Incidentally the monthly chart uptrend going all the way back to early 2009 also looks very secure.
Fundamentally the index has been underpinned in recent times by the impetus given to stock markets around the world by a US Federal Reserve apparently well prepared to lower interest rates. For its part the Reserve Bank of Australia has already cut its own benchmark lending rates twice in as many months.
The relative weakness of the Australian Dollar has also raised the attractions of local stocks to foreign investors.
Technically it is perhaps notable that that long upward channel has not seen a serious test of its upper boundary since early March, but that fact has clearly not stood in the way of bullish progress.
Still the index has wilted in the last week or so, albeit not to any great extent. Solid near-term support is quite tough to spot at such elevated levels. The first, 23.6% Fibonacci retracement of this year’s rise doesn’t come in until 6489. That’s 170 points or so below the current market and certainly is not under immediate threat even if that gap bears close watching.
The index does appear to have crept back into a range between 6701 and 6608. That previously bounded trade between June 19 and July 3 and a break of that lower limit on a daily or weekly closing basis could be a sign that the bulls are going to have to work harder to push the ASX higher.

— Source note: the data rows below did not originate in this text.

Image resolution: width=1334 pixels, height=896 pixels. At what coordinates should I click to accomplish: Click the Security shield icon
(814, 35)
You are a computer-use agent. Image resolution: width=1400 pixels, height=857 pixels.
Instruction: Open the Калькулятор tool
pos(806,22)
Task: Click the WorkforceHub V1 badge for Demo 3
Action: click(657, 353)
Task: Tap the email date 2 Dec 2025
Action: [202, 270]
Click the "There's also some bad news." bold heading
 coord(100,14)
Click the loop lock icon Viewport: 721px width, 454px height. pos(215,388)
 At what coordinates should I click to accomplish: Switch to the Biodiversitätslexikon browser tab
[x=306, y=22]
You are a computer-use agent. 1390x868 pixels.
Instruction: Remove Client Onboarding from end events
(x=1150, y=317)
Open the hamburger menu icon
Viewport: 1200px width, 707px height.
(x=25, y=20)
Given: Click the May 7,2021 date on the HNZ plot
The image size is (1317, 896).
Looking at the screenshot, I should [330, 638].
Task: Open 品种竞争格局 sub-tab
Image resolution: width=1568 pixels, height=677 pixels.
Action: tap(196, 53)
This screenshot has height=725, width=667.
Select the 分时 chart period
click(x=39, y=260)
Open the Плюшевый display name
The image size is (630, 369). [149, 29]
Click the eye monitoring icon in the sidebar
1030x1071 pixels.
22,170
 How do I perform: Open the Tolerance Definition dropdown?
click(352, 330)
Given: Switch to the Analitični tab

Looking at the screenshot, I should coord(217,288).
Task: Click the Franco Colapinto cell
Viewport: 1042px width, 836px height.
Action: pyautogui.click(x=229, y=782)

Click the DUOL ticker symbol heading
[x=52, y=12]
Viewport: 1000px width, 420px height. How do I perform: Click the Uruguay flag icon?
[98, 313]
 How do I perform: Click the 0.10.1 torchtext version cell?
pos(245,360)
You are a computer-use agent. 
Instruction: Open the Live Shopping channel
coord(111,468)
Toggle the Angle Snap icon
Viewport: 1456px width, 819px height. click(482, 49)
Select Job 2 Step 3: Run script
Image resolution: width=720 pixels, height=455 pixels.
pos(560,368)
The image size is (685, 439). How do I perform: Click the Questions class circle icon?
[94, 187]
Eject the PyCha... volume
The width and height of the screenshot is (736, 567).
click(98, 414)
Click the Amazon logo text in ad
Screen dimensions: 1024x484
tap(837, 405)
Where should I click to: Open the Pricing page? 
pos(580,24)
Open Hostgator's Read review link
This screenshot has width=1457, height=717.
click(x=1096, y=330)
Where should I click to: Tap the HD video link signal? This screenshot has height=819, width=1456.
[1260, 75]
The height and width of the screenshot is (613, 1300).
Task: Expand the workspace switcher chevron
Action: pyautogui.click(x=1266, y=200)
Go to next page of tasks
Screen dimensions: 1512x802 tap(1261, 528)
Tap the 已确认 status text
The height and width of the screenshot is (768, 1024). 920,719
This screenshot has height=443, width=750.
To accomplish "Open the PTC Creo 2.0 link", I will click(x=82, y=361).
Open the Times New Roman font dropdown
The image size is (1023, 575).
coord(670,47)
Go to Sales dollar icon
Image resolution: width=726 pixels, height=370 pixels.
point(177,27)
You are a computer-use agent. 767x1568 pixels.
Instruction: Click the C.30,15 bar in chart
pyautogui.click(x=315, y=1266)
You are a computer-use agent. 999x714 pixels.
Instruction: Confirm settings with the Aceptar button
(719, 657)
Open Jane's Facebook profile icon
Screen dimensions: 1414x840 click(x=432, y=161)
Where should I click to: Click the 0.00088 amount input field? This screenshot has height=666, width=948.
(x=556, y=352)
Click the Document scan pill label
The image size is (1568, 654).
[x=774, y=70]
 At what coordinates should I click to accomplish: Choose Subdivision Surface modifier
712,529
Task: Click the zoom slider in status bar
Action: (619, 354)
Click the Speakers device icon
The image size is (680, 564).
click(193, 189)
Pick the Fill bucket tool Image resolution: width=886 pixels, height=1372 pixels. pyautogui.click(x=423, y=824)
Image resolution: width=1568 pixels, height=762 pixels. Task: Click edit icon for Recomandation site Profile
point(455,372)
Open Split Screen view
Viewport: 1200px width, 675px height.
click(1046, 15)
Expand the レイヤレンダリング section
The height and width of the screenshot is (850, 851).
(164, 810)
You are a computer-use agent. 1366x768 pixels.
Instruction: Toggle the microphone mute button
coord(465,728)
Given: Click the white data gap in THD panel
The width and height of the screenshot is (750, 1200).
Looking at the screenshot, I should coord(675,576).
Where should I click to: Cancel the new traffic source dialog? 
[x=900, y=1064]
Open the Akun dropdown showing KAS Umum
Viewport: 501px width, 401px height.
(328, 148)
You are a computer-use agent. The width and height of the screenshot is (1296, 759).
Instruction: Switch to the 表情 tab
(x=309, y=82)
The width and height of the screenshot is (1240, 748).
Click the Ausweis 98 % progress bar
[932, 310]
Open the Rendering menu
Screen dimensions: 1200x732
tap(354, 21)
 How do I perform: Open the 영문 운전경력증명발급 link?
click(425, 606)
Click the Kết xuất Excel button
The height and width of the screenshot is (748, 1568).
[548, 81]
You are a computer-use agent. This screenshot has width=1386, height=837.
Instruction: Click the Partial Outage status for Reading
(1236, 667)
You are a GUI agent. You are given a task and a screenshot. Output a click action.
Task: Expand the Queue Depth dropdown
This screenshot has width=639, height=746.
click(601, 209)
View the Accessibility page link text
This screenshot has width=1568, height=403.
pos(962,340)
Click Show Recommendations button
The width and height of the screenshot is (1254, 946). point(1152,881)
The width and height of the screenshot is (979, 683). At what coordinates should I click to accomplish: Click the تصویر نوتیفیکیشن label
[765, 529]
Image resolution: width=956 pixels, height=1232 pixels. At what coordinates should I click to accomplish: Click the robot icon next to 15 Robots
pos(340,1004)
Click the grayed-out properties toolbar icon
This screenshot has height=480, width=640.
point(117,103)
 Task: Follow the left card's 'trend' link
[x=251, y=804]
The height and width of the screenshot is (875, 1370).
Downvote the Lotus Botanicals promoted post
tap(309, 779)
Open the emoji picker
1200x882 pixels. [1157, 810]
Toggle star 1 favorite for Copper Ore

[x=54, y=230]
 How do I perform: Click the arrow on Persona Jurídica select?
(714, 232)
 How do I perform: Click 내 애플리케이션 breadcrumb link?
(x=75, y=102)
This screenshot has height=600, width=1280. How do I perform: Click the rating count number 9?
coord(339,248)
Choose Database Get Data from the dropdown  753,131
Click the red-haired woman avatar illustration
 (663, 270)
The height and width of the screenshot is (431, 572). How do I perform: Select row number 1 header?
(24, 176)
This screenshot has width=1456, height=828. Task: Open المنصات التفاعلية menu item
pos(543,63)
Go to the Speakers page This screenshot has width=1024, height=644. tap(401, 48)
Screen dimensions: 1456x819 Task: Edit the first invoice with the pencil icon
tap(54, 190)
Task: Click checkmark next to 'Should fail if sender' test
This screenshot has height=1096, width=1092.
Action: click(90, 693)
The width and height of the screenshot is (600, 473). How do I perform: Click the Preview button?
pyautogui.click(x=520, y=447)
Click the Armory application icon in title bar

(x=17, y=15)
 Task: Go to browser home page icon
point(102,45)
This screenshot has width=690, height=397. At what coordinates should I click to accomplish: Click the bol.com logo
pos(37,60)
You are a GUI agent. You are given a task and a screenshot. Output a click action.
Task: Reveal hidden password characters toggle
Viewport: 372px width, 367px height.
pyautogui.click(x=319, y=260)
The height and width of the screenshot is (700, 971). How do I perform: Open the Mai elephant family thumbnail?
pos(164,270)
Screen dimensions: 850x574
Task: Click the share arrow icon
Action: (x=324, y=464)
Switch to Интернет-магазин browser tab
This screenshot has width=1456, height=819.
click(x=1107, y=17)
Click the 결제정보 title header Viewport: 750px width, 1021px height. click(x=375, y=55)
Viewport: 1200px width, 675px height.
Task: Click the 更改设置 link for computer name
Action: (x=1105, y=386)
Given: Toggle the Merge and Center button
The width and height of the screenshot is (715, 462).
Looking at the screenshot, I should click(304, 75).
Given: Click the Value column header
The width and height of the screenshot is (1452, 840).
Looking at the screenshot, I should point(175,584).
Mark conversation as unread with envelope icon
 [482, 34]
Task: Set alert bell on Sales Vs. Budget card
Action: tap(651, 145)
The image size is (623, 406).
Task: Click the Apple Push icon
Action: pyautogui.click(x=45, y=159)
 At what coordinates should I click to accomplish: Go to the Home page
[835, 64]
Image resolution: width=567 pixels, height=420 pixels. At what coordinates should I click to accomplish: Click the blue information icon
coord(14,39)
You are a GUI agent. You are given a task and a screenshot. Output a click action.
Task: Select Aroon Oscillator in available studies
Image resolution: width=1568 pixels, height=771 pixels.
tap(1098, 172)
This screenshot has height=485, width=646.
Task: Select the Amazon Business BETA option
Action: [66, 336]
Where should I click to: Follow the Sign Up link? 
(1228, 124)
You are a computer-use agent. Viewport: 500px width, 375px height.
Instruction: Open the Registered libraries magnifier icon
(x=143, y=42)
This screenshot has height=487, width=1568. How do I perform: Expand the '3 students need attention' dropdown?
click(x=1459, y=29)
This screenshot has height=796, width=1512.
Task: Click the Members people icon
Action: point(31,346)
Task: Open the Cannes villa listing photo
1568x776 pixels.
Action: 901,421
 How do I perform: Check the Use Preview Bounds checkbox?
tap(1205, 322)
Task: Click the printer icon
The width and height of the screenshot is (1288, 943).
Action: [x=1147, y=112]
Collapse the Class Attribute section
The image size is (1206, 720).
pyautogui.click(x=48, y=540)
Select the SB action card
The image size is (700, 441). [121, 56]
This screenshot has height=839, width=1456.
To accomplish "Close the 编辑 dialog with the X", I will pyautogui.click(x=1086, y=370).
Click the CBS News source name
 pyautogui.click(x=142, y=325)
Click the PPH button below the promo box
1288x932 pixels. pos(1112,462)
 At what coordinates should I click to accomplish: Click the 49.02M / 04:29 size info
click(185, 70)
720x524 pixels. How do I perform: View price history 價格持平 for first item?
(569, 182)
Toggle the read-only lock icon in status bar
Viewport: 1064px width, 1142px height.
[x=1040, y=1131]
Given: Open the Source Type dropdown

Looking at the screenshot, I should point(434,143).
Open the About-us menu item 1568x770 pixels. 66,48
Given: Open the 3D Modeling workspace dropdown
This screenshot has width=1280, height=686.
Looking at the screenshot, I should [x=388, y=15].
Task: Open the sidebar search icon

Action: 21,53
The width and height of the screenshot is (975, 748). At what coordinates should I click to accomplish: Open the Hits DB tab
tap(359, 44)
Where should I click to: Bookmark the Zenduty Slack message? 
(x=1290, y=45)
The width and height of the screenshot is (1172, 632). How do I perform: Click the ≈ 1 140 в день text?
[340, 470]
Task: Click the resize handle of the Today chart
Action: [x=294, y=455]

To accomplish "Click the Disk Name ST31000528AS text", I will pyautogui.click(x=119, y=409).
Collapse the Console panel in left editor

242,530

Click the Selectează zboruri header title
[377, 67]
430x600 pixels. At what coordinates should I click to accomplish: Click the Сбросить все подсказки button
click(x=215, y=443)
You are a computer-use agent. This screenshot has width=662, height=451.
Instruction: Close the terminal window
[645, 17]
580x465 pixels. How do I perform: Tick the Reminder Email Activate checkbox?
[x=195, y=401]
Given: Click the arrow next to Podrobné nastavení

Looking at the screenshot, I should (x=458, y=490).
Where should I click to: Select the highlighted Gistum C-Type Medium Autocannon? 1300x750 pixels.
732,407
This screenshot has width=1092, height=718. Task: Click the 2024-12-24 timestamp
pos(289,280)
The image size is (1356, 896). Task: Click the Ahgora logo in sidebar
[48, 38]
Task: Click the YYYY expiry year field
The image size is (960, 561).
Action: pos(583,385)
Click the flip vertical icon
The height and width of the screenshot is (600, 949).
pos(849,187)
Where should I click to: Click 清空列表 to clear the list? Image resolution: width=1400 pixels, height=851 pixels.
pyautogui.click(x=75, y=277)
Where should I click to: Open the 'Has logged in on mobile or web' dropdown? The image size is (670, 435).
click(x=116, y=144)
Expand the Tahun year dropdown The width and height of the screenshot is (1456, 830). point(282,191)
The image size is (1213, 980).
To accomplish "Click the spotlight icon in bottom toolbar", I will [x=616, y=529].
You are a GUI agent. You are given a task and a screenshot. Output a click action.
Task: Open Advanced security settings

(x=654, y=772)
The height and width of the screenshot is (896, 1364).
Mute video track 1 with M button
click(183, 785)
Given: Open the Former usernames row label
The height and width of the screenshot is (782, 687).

There’s probably support below that in the 6500 region, where a notable top was made in early May. However, if the index gets down as far as that then it’s likely that a more obvious reversal is in play with focus likely to come fairly quickly onto that first retracement point.
Still, there are few signs that this year’s rally is in serious trouble yet and indeed it could well be juiced quite soon by those lower US interest rates. In that case the all-time highs will remain a realistic bullish target.